More than ten years ago, Angela Merkel staged photos in the red anorak in Greenland as "climate chancellor". Well, some time later, something should actually happen in the fight against climate change: A "power act" is needed in this "humanity challenge," says Merkel now. Today, the so-called Climate Cabinet wants to present the measures with which the emission of greenhouse gases is to be lowered. The federal government had to admit that it will miss the climate protection targets for 2020. Now it should at least work with the climate targets for 2030 - also to avoid penalties to the EU. What can be expected from the climate change package, and which areas are the biggest polluters? That rules ZEIT ONLINE climate policy expert Alexandra Endres.
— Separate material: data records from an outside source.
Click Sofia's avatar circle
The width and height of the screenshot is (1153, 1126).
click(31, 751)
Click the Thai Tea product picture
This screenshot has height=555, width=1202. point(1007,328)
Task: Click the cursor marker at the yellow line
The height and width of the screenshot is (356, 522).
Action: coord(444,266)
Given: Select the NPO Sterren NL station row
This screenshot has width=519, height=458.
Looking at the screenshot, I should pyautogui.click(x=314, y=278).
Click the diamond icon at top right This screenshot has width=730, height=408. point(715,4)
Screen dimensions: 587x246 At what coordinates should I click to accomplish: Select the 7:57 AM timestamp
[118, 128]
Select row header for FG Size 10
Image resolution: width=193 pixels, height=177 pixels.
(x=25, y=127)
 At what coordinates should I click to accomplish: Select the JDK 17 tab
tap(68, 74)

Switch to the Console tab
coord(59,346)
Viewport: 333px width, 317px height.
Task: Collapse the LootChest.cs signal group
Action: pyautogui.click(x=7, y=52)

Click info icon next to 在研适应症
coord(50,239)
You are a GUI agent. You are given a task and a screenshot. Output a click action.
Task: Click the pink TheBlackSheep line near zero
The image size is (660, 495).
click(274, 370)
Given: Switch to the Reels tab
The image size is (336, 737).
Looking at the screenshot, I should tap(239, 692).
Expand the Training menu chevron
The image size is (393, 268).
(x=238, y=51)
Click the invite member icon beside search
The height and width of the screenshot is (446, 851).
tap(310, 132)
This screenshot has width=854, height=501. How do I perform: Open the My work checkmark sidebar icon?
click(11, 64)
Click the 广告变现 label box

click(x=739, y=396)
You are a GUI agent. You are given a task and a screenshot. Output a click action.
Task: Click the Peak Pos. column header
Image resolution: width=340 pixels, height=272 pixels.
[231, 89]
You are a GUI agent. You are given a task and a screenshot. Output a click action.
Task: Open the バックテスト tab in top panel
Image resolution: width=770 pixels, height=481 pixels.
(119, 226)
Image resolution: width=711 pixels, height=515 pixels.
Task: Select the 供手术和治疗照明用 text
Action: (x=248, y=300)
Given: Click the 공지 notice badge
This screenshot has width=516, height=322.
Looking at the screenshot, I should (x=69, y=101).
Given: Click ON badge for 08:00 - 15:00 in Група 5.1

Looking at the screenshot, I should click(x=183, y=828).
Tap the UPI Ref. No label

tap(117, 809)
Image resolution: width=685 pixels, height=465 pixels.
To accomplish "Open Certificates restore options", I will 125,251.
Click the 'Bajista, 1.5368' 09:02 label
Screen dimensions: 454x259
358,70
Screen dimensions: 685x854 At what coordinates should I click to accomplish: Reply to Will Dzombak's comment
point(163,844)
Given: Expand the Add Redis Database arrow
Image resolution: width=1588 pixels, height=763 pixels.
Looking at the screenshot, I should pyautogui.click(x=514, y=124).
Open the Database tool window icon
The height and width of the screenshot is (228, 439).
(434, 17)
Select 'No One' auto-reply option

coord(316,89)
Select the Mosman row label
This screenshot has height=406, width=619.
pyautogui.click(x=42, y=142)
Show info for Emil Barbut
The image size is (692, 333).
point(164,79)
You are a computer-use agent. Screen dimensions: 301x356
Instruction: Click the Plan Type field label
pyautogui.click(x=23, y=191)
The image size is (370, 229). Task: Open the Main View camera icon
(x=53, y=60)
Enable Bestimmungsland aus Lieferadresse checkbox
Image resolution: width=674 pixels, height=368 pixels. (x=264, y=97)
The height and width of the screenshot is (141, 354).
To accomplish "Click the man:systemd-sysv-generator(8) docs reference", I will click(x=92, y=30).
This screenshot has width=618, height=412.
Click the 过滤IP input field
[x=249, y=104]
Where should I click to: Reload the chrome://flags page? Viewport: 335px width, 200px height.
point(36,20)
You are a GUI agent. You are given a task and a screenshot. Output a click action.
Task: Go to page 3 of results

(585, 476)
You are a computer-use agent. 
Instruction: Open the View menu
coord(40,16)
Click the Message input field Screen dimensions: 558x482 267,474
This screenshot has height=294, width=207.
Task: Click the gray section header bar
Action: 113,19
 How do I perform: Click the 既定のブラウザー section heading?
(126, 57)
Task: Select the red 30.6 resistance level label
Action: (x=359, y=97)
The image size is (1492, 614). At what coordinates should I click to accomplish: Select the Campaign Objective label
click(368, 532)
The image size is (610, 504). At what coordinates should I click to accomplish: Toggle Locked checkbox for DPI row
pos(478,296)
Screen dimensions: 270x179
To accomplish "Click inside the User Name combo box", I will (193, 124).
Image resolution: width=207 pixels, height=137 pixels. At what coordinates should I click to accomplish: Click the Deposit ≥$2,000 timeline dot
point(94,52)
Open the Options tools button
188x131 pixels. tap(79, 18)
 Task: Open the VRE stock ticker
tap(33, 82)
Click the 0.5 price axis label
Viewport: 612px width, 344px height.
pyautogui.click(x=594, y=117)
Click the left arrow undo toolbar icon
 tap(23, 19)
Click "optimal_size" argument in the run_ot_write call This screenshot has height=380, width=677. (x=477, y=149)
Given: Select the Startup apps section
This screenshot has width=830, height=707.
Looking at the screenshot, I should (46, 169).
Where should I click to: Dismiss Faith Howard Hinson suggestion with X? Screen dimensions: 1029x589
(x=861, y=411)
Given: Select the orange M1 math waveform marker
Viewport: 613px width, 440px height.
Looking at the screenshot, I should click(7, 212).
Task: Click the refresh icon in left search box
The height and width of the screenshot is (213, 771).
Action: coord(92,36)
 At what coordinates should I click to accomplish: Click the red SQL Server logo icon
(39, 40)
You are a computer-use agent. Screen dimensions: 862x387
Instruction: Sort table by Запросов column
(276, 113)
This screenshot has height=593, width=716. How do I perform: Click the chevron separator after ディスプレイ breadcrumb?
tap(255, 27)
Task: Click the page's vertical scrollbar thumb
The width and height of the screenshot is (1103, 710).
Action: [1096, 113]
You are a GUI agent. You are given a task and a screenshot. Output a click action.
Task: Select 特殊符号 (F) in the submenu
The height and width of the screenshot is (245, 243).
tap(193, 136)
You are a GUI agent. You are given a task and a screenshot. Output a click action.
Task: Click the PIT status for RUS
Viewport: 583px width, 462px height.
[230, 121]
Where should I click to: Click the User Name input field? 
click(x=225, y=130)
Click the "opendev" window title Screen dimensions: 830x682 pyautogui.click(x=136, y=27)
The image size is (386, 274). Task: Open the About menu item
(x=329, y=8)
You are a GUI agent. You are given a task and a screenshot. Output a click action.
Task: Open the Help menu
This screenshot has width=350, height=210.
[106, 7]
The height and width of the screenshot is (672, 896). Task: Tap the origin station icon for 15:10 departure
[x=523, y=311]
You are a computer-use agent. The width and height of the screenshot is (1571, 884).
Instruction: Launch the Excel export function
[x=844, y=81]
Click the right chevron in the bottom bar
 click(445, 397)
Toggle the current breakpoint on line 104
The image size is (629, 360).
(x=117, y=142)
What climate change looks like can be seen well - or rather frighteningly - in the Arctic. For years, the ice at the North Pole has been melting due to global warming. Currently, only about 3.9 million square kilometers of the Arctic Ocean are covered by sea ice. Today, a team of 600 people from 17 countries is breaking into a superlative research expedition to the Arctic. For a whole year, the scientists can be frozen in a pack ice with the research vessel Polarstern - temporarily in total darkness at minus 40 degrees - to investigate the effects of climate change. Expedition leader Markus Rex from the Alfred Wegner Institute, Helmholtz Center for Polar and Marine Research in Bremerhaven and Professor at the University of Potsdam explains how the team wants to collect data in a complex research design and what conclusions can be drawn from it.
And otherwise? Driving license against monthly ticket of public transport - a clever alternative?